A bare-ass contest is the next act up. Arsham watches with mild amusement, but Mohammad, Ali, and Soroush look on joylessly. Suddenly, a spectacle I would usually consider trashy fun feels like an unsexy, joyless embarrassment. Is this what these guys have waited so long for? Is this the best that freedom can offer?

Mohammad is quiet and moody after the show. Ali says, “I know how he feels, coming from a closed society. I felt that way when I first got to Amsterdam. This guy on the street said to me, ‘French-kiss me.’ We did it with people passing, and nobody even looked! I couldn’t believe it. I thought sex was wrong and all that mattered was emotion. I had handsome, rich Dutch men who loved me and wanted to have sex all the time. I couldn’t understand it. But now I know they were right. You can have sex and emotion together.”

Mohammad, Ali, Soroush, and Arsham weave their way through Gay Village, an odd quartet in the late night.

“Arriving in the U.S. or Canada is the start of a new phase of a different struggle,” explains Hossein Alizadeh, the Middle East specialist for the International Gay and Lesbian Human Rights Commission. “There is a huge vacuum in your life. You are not equipped with what it takes to survive in Western society.
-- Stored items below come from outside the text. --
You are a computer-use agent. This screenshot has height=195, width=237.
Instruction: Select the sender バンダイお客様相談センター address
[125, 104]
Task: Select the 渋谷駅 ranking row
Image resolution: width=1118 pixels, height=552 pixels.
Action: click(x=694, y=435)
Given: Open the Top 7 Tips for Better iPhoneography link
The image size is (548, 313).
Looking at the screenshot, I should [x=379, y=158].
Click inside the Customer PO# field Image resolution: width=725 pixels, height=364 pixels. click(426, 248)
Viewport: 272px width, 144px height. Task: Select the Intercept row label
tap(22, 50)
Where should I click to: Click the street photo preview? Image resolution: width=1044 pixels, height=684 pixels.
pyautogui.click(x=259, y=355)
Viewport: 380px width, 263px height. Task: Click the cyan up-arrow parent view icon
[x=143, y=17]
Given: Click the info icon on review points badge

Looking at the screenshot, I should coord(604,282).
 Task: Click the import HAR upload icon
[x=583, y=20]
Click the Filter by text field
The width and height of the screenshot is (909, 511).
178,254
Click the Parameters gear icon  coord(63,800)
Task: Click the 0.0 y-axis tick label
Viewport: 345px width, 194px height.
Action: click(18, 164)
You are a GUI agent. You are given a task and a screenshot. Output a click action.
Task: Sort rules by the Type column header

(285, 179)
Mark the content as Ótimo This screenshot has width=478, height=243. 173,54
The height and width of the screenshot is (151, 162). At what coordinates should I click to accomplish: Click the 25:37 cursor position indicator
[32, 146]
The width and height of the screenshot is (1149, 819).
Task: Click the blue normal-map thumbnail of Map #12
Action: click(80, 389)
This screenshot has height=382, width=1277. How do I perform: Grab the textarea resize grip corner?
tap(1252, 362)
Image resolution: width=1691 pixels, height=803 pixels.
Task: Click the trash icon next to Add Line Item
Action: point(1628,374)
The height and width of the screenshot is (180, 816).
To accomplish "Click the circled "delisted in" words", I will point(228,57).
The bar culture, the dancing, the language -- people can feel very lonely and isolated. LGBTs aren’t accepted by the Iranian community in those cities, but gay society doesn’t think you’re one of them either.”

Six weeks after his interview, Nima leaves me a Facebook message. He’s still in his rural Turkish village, where he practices his craft but makes no money at it. Steve, his online friend from New Hampshire, had come to visit him. Otherwise, he wrote, “Nothing from U.N. I’ll wait another week.” Another week in no man’s land.